(Problem 1):
Answer these questions about the passage on Christianity:
(a) What does the writer call the death and resurrection of Christ?
(b) According to the writer, what is the incarnation a symbol of?
(c) Which writer, who rejected aspects of Platonism, does the passage cite?

(Excerpt):
<<<<

When it comes to Christianity, I would argue it plays just this important role in tutelage, sacrament, and symbol. I would also argue that the death and resurrection of Christ is a potent symbol of God's triumph over evil, over separation and privation. It shows that despite the fact creation involves, from a Platonic perspective, a descending separation of the One through the dyad, God is always at the heart of all things and draws them back to him. I think the incarnation, too, is a great symbol of the unity of creation in God, though one that does not blur the distintion between God and creation. Philip Sherrard, though he rejected aspects of Platonism, does I think describe the way that the trinity and incarnation, at least in Eastern Orthodox doctrine, profoundly expresses the relationship of the divine to creation in a way a Platonist can largely agree with.

Santi said...

>>>>

(Supplied data):
<<<<

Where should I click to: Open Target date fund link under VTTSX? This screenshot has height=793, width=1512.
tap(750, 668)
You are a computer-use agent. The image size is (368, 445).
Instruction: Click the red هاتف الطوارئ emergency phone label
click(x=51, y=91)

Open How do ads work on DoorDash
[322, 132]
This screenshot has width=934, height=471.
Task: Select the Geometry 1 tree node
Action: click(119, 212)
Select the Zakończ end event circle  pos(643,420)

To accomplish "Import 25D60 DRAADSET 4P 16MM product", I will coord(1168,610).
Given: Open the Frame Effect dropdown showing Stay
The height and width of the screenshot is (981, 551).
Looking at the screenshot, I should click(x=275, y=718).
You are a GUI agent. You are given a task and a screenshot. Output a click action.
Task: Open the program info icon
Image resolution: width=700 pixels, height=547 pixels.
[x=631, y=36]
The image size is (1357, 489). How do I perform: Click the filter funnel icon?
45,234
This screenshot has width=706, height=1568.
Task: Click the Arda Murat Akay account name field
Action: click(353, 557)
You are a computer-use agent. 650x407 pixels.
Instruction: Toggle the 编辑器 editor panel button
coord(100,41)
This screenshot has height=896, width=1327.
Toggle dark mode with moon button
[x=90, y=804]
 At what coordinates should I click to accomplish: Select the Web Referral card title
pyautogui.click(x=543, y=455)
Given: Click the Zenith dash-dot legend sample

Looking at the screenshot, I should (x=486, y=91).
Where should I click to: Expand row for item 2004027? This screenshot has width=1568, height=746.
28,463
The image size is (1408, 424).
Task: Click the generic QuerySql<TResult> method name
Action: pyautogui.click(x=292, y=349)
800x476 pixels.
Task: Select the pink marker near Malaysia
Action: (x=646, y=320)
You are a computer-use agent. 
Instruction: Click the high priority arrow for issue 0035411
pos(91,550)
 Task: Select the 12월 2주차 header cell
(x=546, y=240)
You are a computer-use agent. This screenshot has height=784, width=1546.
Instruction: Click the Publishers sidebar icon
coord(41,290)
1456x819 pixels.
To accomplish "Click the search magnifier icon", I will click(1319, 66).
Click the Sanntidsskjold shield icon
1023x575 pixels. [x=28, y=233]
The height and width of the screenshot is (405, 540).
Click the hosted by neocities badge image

>>>>

(Problem 2): From the rows, extract the lines starting with the line that contains "The image size is (1357, 489)." and going on through the line that contains "Looking at the screenshot, I should (x=486, y=91).". Reproduce them without any change.

(Full solution 1):
(a) A potent symbol of God's triumph over evil, over separation and privation.
(b) The unity of creation in God, though one that does not blur the distinction between God and creation.
(c) Philip Sherrard.

(Full solution 2):
The image size is (1357, 489). How do I perform: Click the filter funnel icon?
45,234
This screenshot has width=706, height=1568.
Task: Click the Arda Murat Akay account name field
Action: click(353, 557)
You are a computer-use agent. 650x407 pixels.
Instruction: Toggle the 编辑器 editor panel button
coord(100,41)
This screenshot has height=896, width=1327.
Toggle dark mode with moon button
[x=90, y=804]
 At what coordinates should I click to accomplish: Select the Web Referral card title
pyautogui.click(x=543, y=455)
Given: Click the Zenith dash-dot legend sample

Looking at the screenshot, I should (x=486, y=91).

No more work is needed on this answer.